PredictModel: Predict structures of chains in a sequence file

Author(s)

Purpose

Predict model can be used to generate predicted models from a sequence file. One predicted model is generated for each unique sequence.

Sequence file

The sequence file that you supply specifies what is going to be predicted and how many copies of each chain are present in the structure (one for every copy in the sequence file). All models that are created and input will be associated with one or more of the chains in your sequence file based on sequence identity (normally every model should match a chain in the sequence file exactly).

Model prediction

Predict model normally uses either a Phenix server or a Google Colab notebook to carry out AlphaFold prediction of one chain at a time.

The general procedure is to create a set of files that specify all the necessary inputs for model prediction (a sequence file, optional multiple sequence alignment file, optional templates, keywords for model prediction such as the number of models to generate, random seed, whether to use a multiple sequence alignment) and to package all these files in a single zipped tar (.tgz) file.

If the Phenix server is specified, the Phenix GUI will use the Phenix server to carry out the prediction and put it in the working directory. This is the normal way to use this tool.

If Colab is specified, the Phenix GUI will provide a button that opens Google Colab in a browser, then you start the Colab notebook and upload the zipped tar file. The notebook runs the prediction and downloads a .zip file with the results. The Phenix GUI recognizes this file, opens it and puts the new prediction in the working directory. This directory is specified by the unique jobname that you provide for your work. You will need to be logged in to a Google account for this to work.

When prediction is being carried out, the Phenix GUI waits for the predicted models to appear in the working directory, then it writes out the resulting models.

MSA calculation vs model prediction

If you use the Phenix server, the calculation of multiple sequence alignments (MSAs) is a separate step from model prediction. The Phenix GUI on your computer sends a request to the mmseqs2 server, which creates an MSA and sends it back to your computer. Then your computer uploads the MSA to the Phenix server, which uses it in an AlphaFold prediction.

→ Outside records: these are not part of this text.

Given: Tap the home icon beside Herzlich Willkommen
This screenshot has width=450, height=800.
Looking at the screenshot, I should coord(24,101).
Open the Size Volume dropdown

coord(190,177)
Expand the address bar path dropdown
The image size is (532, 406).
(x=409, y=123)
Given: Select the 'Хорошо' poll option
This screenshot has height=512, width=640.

If you want, you can supply your own MSAs. The key requirement is that the sequence of the first entry in your MSA must exactly match the sequence to be predicted.

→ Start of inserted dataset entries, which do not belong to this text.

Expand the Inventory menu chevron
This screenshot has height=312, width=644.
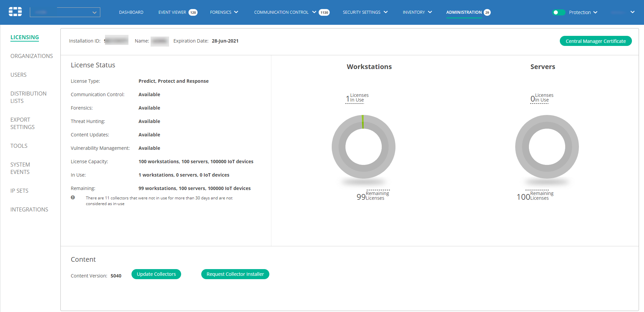430,12
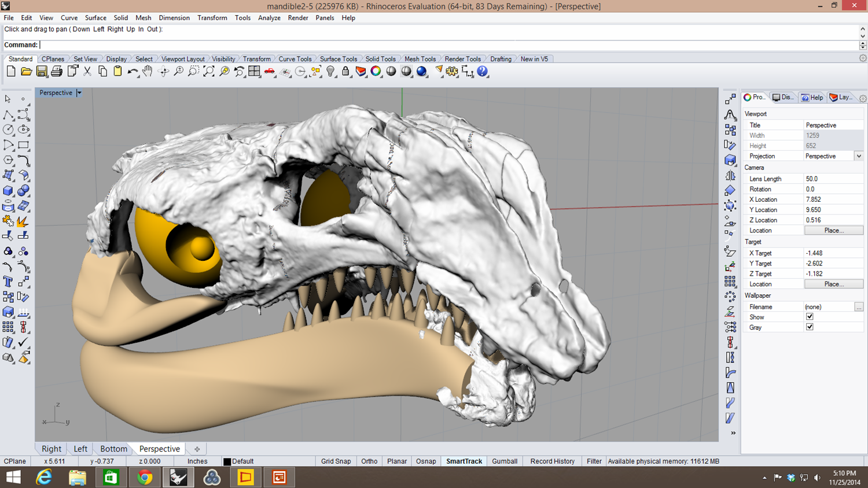Click the light bulb Hide objects icon
868x488 pixels.
pos(330,72)
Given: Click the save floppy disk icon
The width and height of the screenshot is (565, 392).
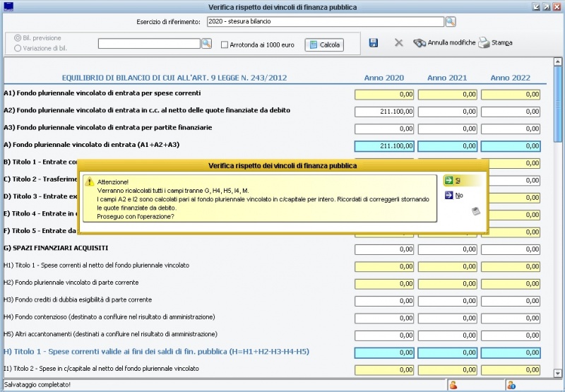Looking at the screenshot, I should coord(374,43).
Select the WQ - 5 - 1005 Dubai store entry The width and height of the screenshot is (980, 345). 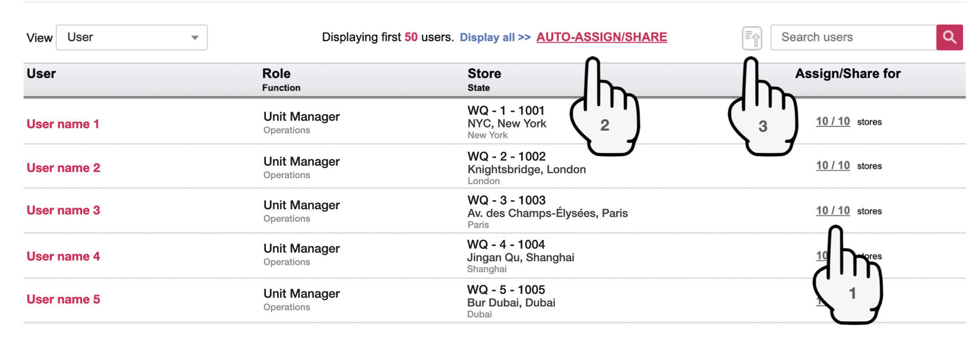coord(506,290)
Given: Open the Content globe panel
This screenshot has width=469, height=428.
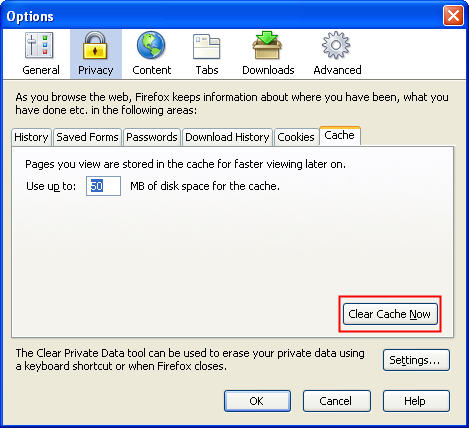Looking at the screenshot, I should 151,54.
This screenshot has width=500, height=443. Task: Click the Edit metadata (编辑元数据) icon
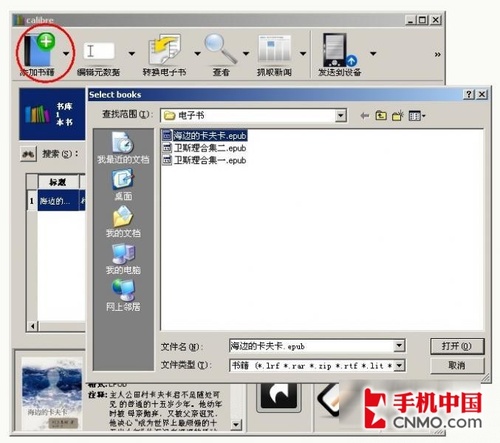coord(99,52)
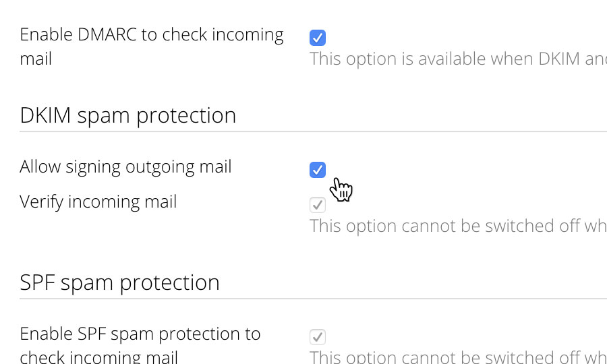Viewport: 607px width, 364px height.
Task: Click the DKIM spam protection heading
Action: coord(127,115)
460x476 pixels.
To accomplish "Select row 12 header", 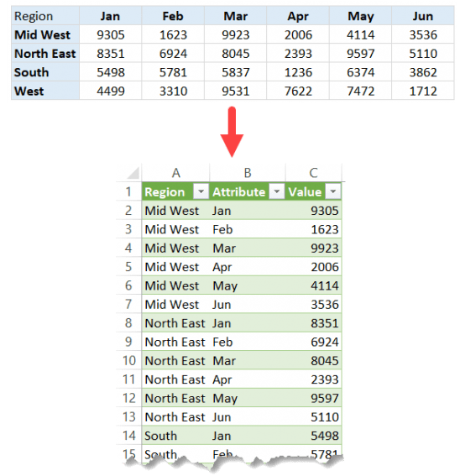I will click(x=128, y=398).
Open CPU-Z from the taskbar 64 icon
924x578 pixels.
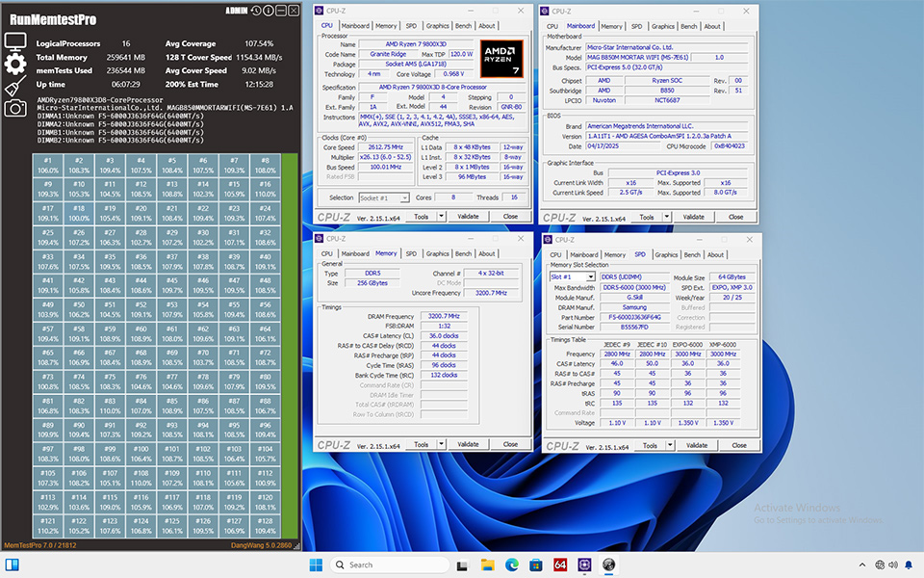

You can also skip the use of MSAs. This can be useful if you supply a template and you want AlphaFold to rebuild your template instead of doing a new prediction.

Number of models

AlphaFold can carry out multiple predictions for a sequence. You can specify how many of these to carry out. The PredictModel tool will choose the one with the highest value of pLDDT (predicted local difference distance test).

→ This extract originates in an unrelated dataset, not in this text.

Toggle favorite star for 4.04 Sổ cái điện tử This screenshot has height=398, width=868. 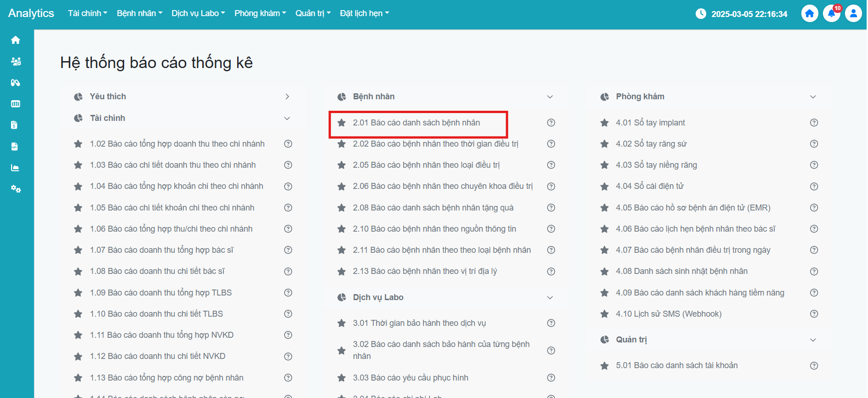click(x=605, y=187)
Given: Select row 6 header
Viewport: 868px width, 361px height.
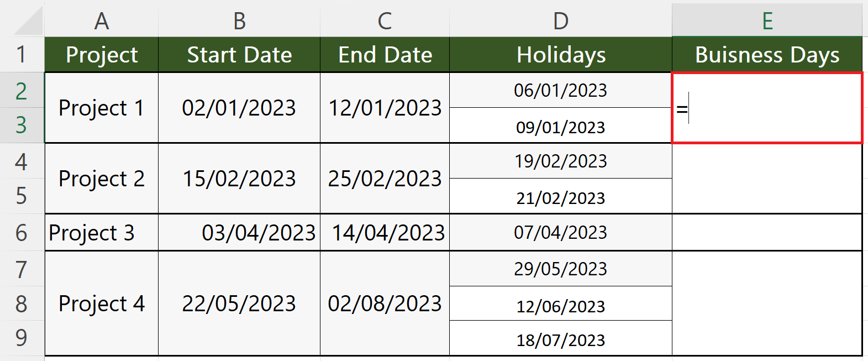Looking at the screenshot, I should [x=22, y=233].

Using templates from the PDB

You can request that templates from the PDB be used in prediction. If you use this feature, models will be predicted both with and without the templates, and the model with the highest pLDDT will be saved.

Using supplied templates

You can supply your own templates. As for templates from the PDB, if you use this feature, models will be predicted both with and without the templates, and the model with the highest pLDDT will be saved.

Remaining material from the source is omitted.